Dont give up completely Alex! Just keep it in the rotation and start at semi bfly at first. Personally, I bend the pouch even when shooting ttf just to drift the ammo away from my pretty face. It DOES still make the old balloon knot pucker every time I shoot that way. Hahaha.

Be well, and good luck,
SF / Angelos


----------



## Can-Opener (May 11, 2013)

The pouch hold and release is critical in FB. If I bend the pouch the wrong way a fork hit happens. I have never got the kiss though  The power and accuracy is addictive. I say I do not need it and then I have to have it. 

Good luck with your shooting


----------



## sharp eye (Jun 3, 2014)

I solved my fork hits problems by shooting only with frames that have no less that 2" space between forks.


----------



## you'llshootyereyeout (Apr 5, 2014)

Alex!

I think that the problem you have with hitting your face is your supermodel high cheekbones. I sometimes shoot Full-Monty and occasionally graze my cheek (not my cheek bone). See, my chubby cheeks stick out the farthest. So I suppose I could drop a few LBs but I think you are stuck with excellent bone structure. We all have our burdens to bear.

How does the 1/8" do in terms of hand slap with 3/8" steel? When shooting 3/8" full butterfly with 2040 I get slapped hands. I have to shoot 1/2" steel to eliminate it. Lee Silva told me that he gets wicked hand slap shooting tubes FB. I don't know if this is a widely experienced prob but I don't know too many FB tube shooters either. If you are not having this problem it could be another advantage to shooting 1/8".

For whatever reason I' having no probs shooting FB PFS. Here is what I've been shooting. It's a "spaggat" from Zero.


----------



## Byudzai (Aug 31, 2013)

you'llshootyereyeout said:


> How does the 1/8" do in terms of hand slap with 3/8" steel? When shooting 3/8" full butterfly with 2040 I get slapped hands. I have to shoot 1/2" steel to eliminate it. Lee Silva told me that he gets wicked hand slap shooting tubes FB. I don't know if this is a widely experienced prob but I don't know too many FB tube shooters either. If you are not having this problem it could be another advantage to shooting 1/8".
> 
> For whatever reason I' having no probs shooting FB PFS. Here is what I've been shooting. It's a "spaggat" from Zero.


I will approach FB like an ewok approaching a spaceship I think -- haltingly and with high suspicion.

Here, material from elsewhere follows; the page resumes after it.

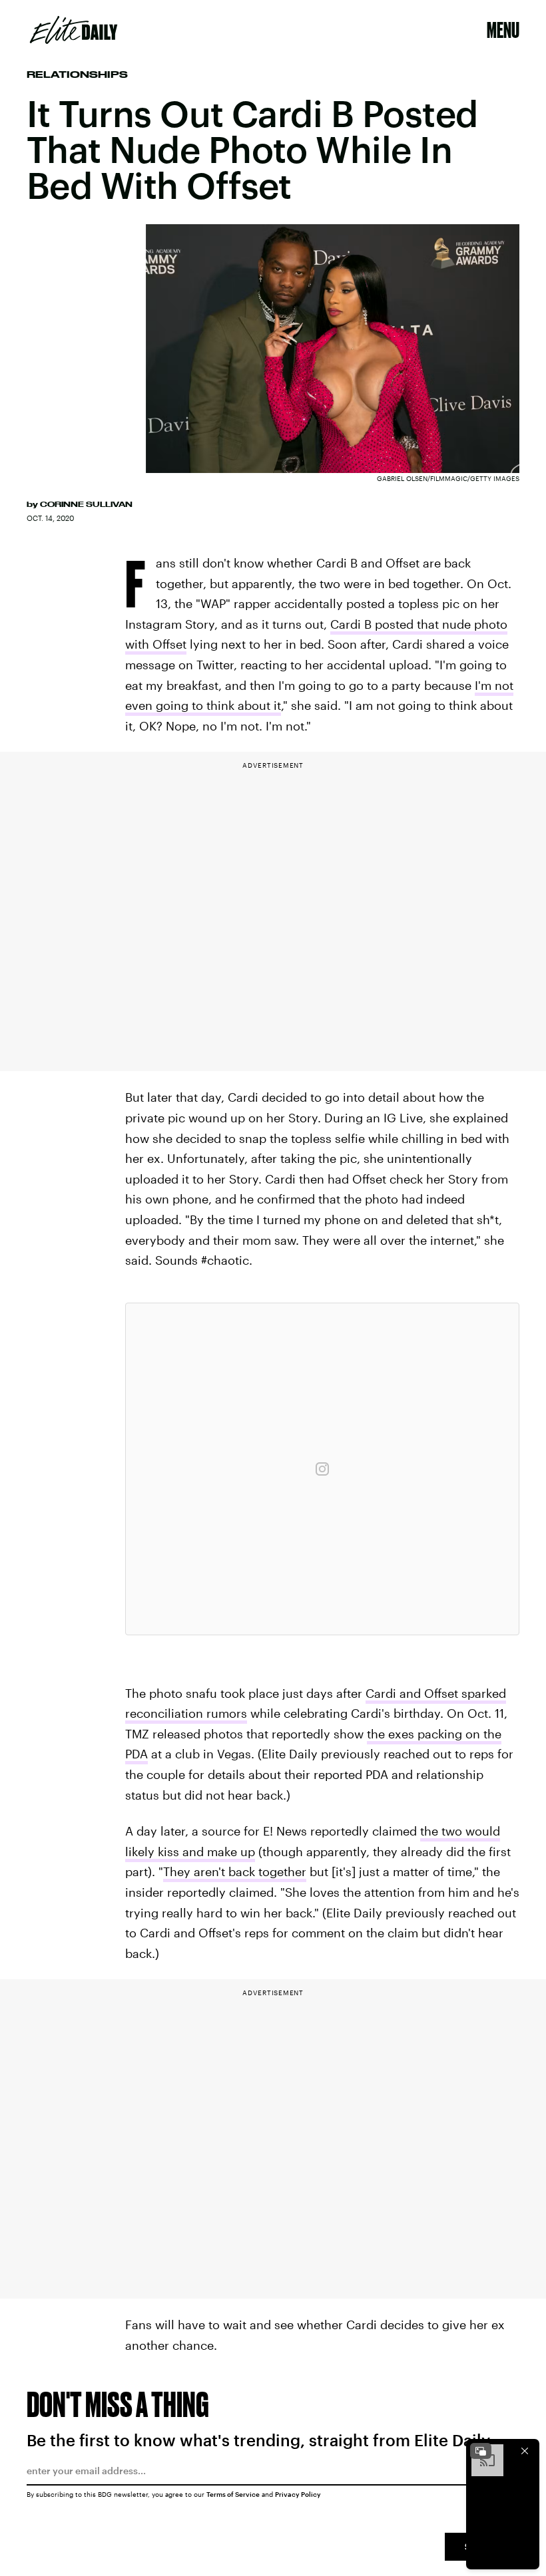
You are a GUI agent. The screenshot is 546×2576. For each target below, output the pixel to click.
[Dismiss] (524, 2451)
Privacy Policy (298, 2494)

I tried half-butterly -- or whatever awkward version of it I was doing -- with looped 1/8" tubes and the little extra length I was getting didn't give me any meaningful speeds. With full butterfly I don't recall getting any hand slap but I didn't do it very long.

If I balls up and try again I'll let you know. Angelos says use single tubes, like you have there. If I can focus long enough to tie single tubes to pouches I can still hook the free end into the flatcat and give it a whirl.


----------



## M.J (Nov 1, 2010)

I would recommend ditching the face anchor and just drawing across the chest.


----------



## Slingshot Silas (Apr 4, 2013)

You Butterfly Guys are all out to lunch!!!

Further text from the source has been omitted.